Some pet guardians care for more than one furry family member, many are from different species such as cats, dogs, Guinea pigs, birds and rabbits.
When an issue arises like flea or ticks, there may be temptation to give the same prescription or over-the-counter flea or tick medication that they purchased for their dog to their cat.
However, using the wrong flea medication can poison cats and is a huge no-no, says BC SPCA Senior Manager of Animal Health, Dr. Hannah Weitzenfeld. “Check your flea or tick medication label carefully. Giving medications labelled for dogs to your cat, or any other animal, can cause serious illness such as seizures, or even death. ”
An overdose can easily occur with cats or smaller animals.

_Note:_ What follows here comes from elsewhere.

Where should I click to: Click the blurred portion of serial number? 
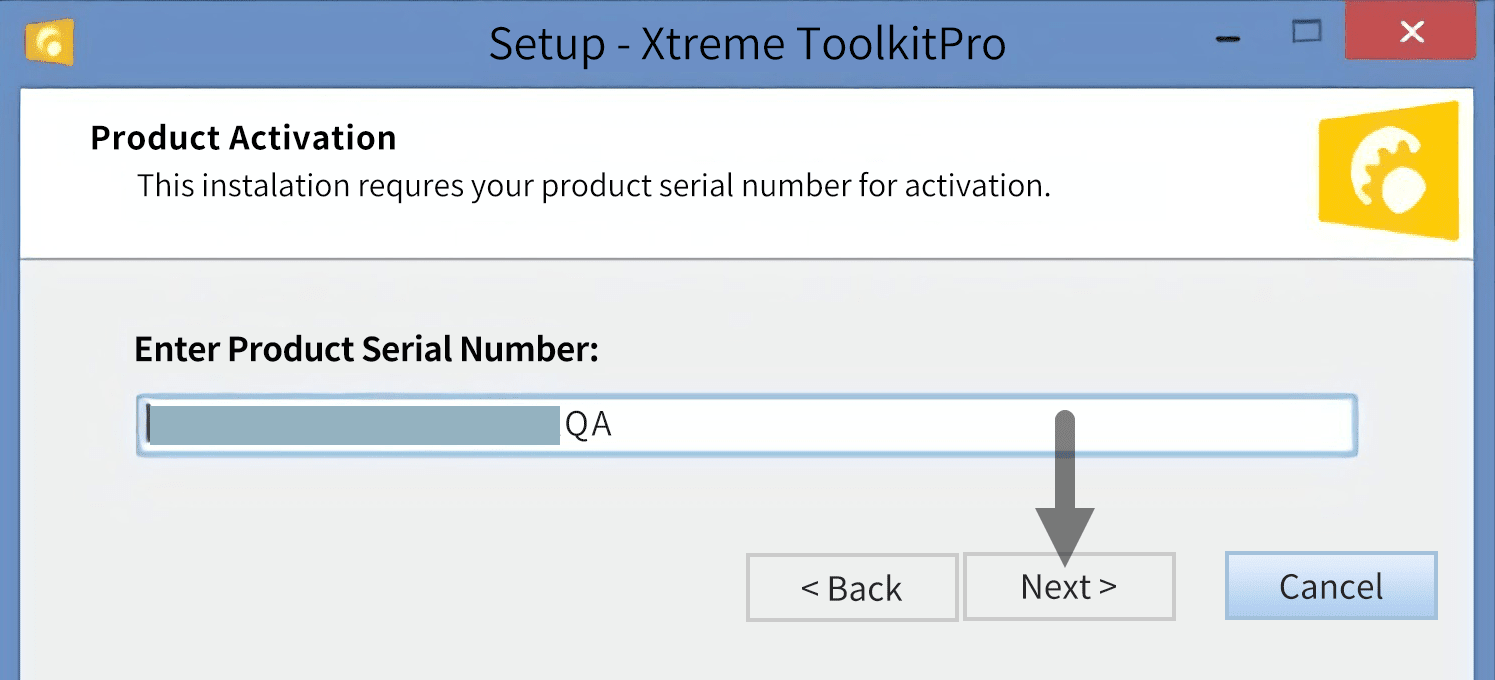[354, 426]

Some flea and tick over-the-counter medications contain ingredients that are highly toxic to cats and should never be used.
“Flea medications are labelled for specific species, and dosed for your pet’s weight – higher doses can make animals sick and lower doses will not be effective,” Weitzenfeld notes.
If a cat is exposed to a dog’s oral or topical flea medication, the pet guardian should seek veterinary help immediately and bring the medication with them to the vet.
Signs of flea or tick medication toxicity in cats:
- Cat acting nervous
Causes of flea and tick medication poisoning in cats:
- Sensitivity to the medicine
- Medicine clinging to hair coats
- Unusually low body temperature
- Overdosing of medication
- Ingestion of topical medication
- Medication not being used as directed
- Close contact to another pet being treated with medication
The best thing you can do for your pet if you suspect flea or tick medicine poisoning, is take them to an emergency veterinary clinic immediately. How quickly treatment is started can mean the difference between life and death.